**What is expected**
Read the records beneath this task and copy every line that contains the string "computer".

Pixel coordinate grounding data
= Beginning of Section =
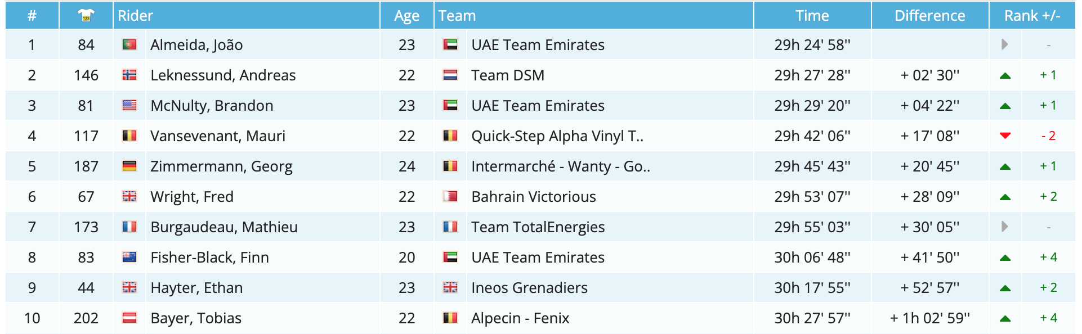This screenshot has height=334, width=1082.
Task: Click the Norway flag beside Leknessund
Action: pos(129,75)
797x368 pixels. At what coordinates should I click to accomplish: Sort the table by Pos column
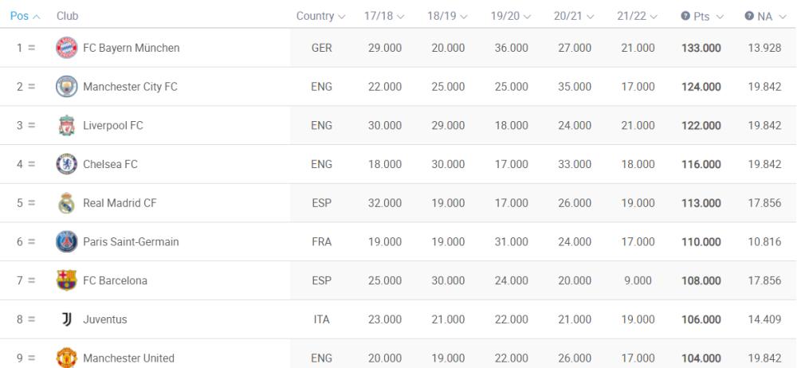click(25, 16)
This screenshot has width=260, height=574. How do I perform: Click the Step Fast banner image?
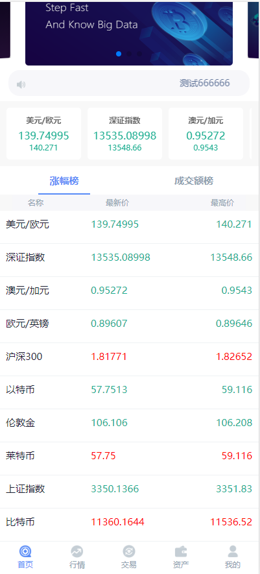[129, 33]
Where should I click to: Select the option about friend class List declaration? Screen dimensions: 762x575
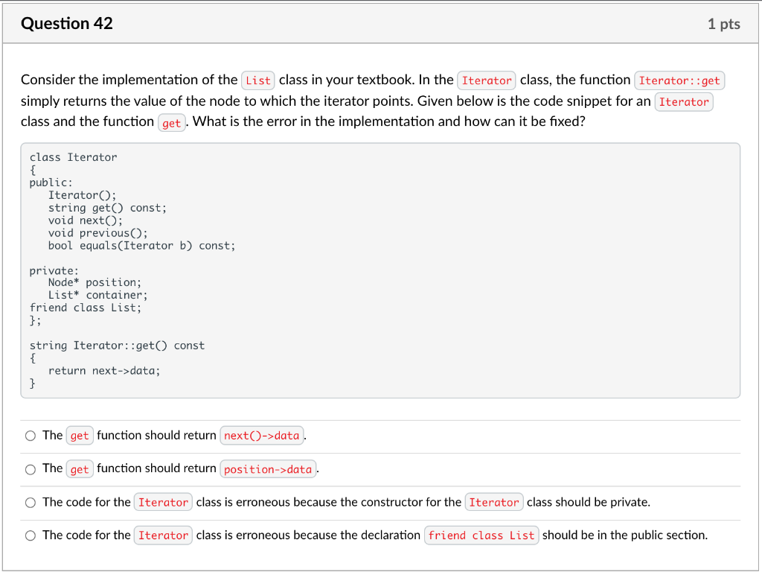[31, 535]
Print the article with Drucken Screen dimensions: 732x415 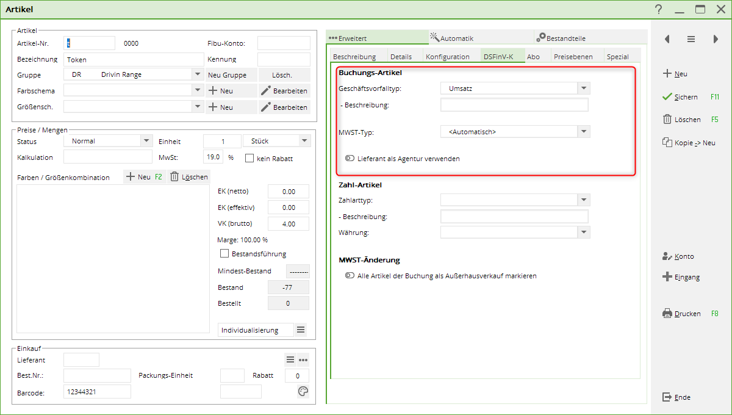(x=682, y=314)
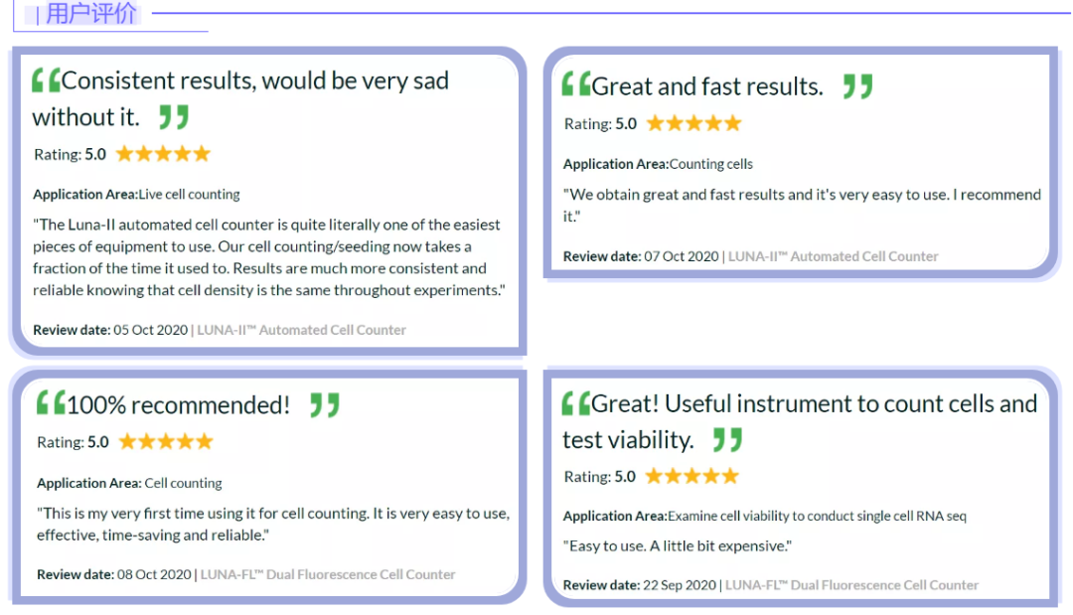Click closing quote icon after 'Great and fast results.'

click(858, 86)
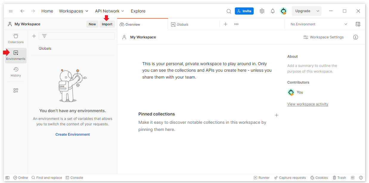Screen dimensions: 369x183
Task: Open the Console from status bar
Action: [75, 178]
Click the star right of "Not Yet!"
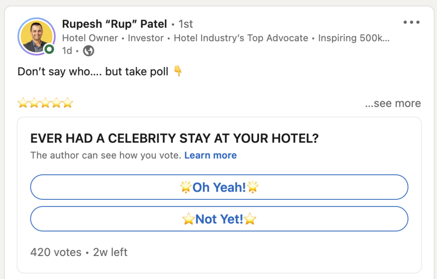This screenshot has width=437, height=279. point(250,219)
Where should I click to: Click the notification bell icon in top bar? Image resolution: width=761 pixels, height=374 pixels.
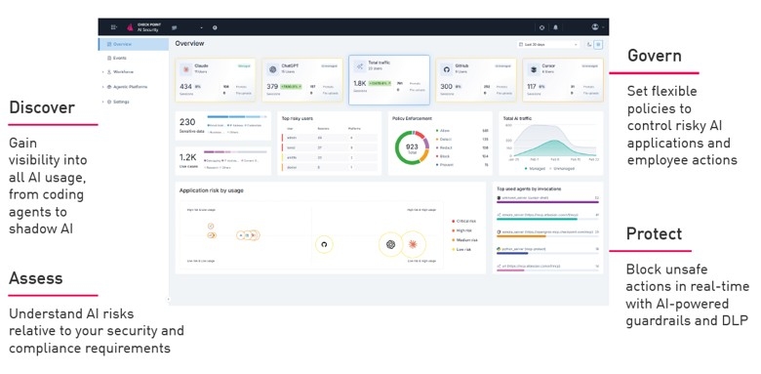coord(556,27)
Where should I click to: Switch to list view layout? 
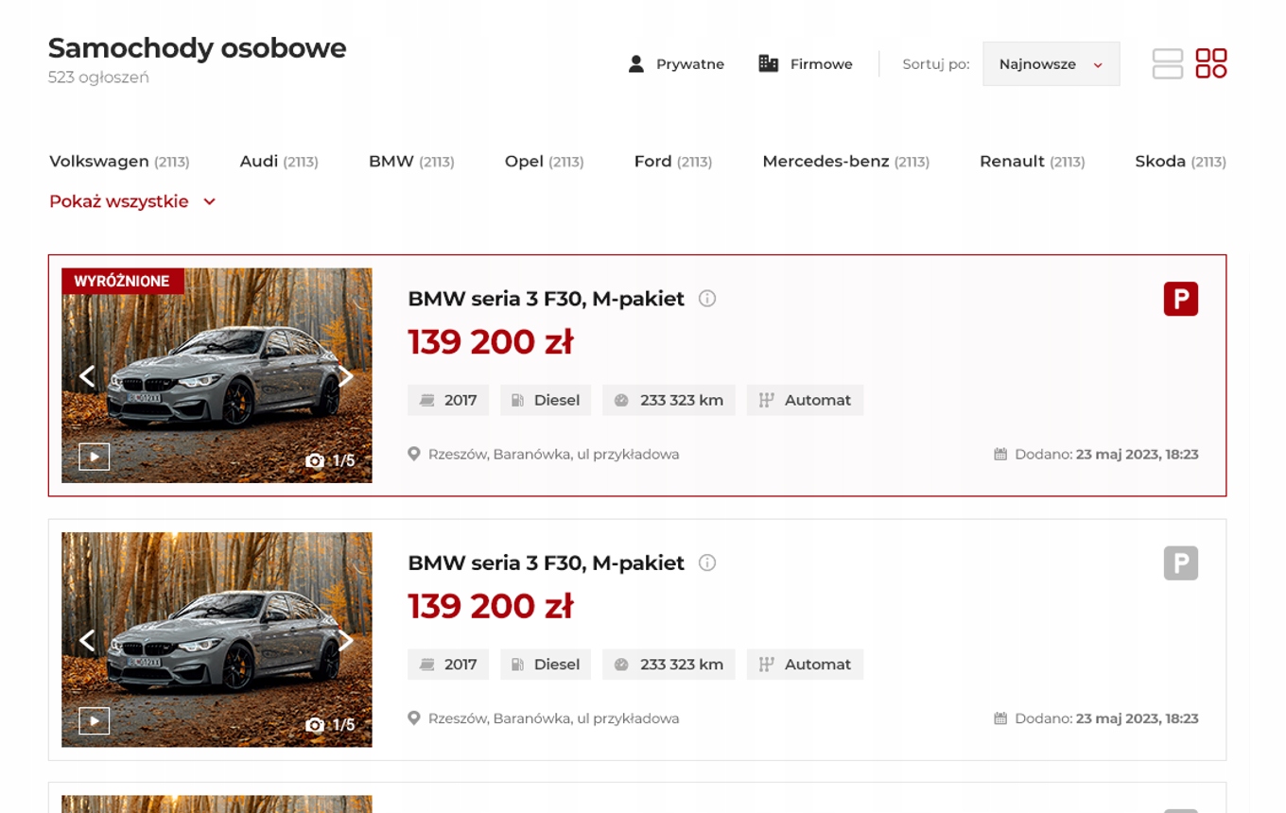[x=1168, y=63]
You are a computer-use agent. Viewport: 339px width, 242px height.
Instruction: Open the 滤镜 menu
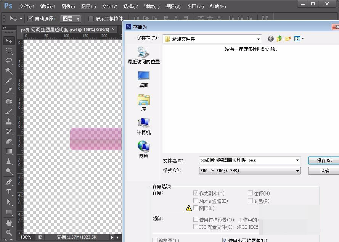[x=151, y=6]
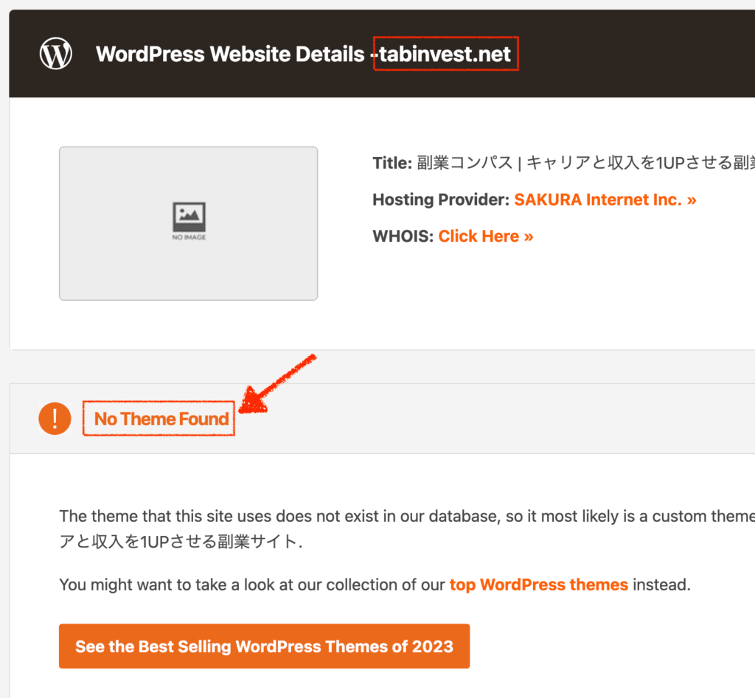Viewport: 755px width, 698px height.
Task: Click the Title: label
Action: coord(392,163)
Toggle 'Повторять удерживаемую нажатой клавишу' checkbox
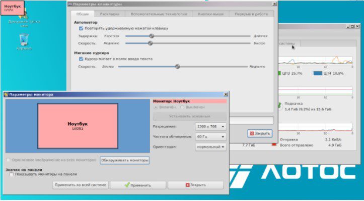Image resolution: width=364 pixels, height=201 pixels. click(81, 28)
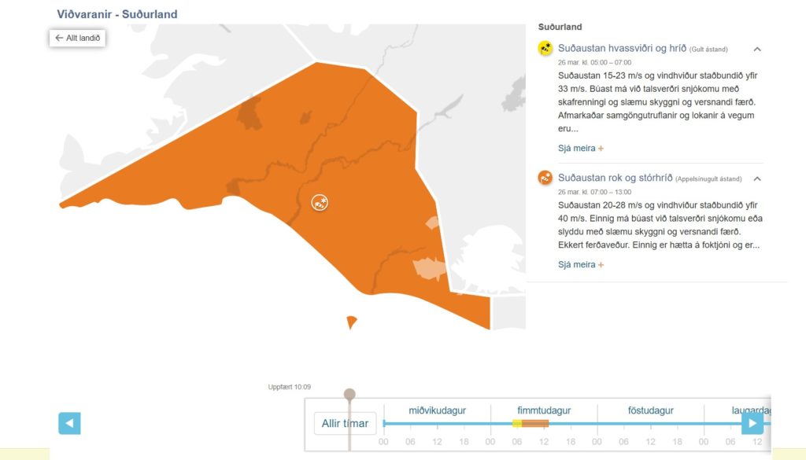Viewport: 806px width, 460px height.
Task: Open the Suðaustan hvassviðri og hríð title
Action: (x=622, y=49)
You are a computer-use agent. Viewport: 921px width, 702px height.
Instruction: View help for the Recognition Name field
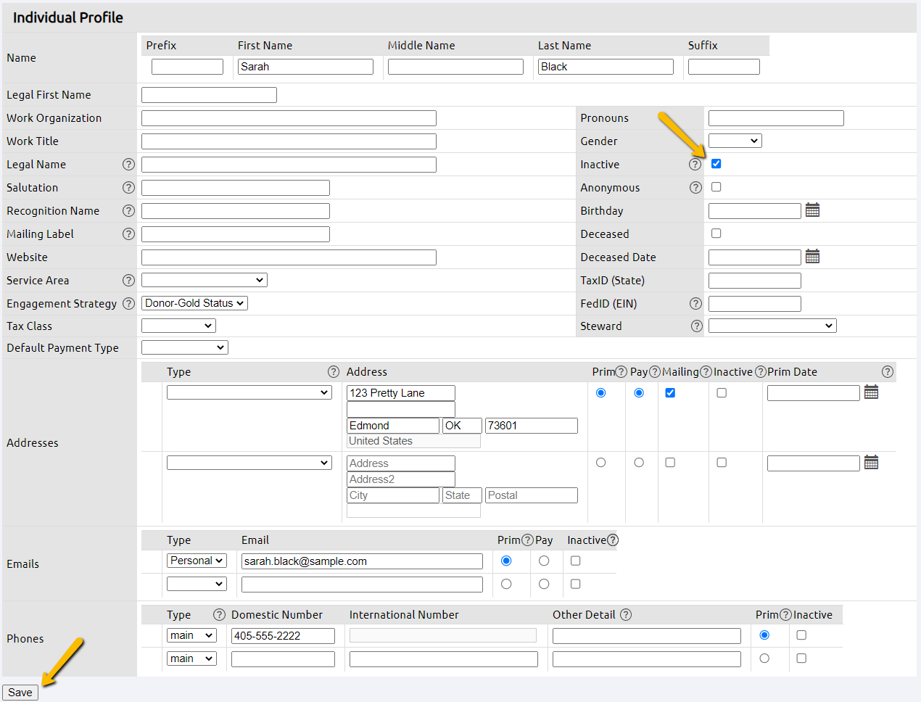coord(128,210)
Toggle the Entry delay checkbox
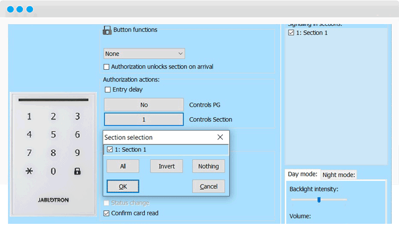The height and width of the screenshot is (233, 399). click(107, 90)
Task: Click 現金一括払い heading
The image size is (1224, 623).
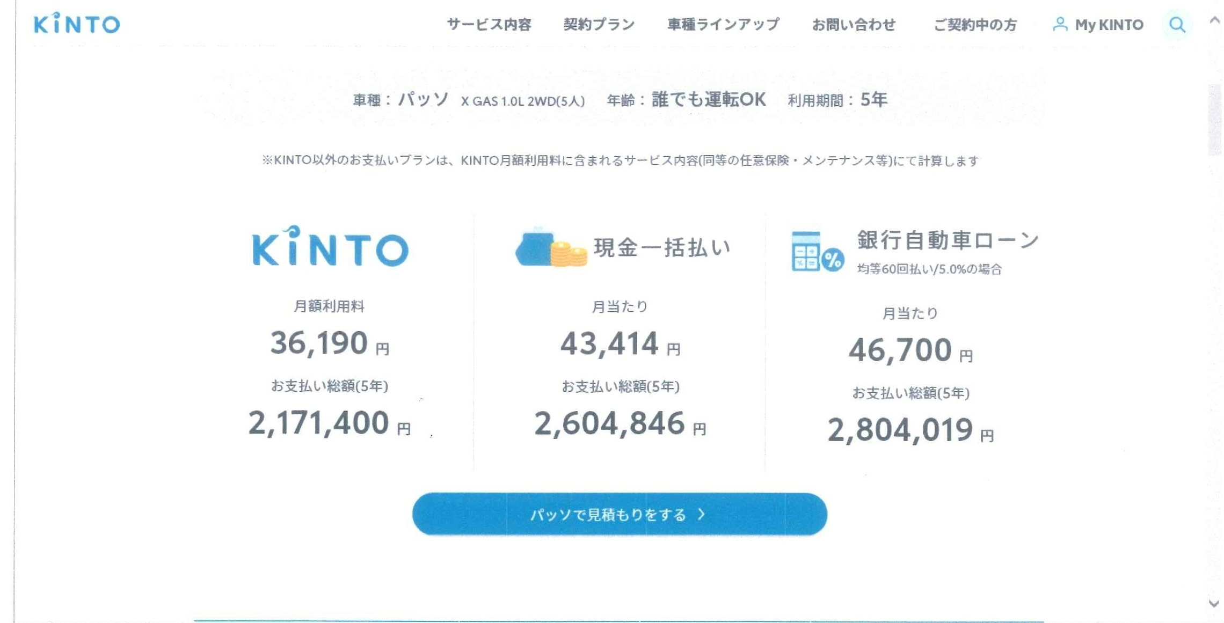Action: [x=662, y=247]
= End of Section =
**Answer below**
You are a computer-use agent. Viewport: 339px width, 242px height.
You are a computer-use agent. Viewport: 921px width, 702px height.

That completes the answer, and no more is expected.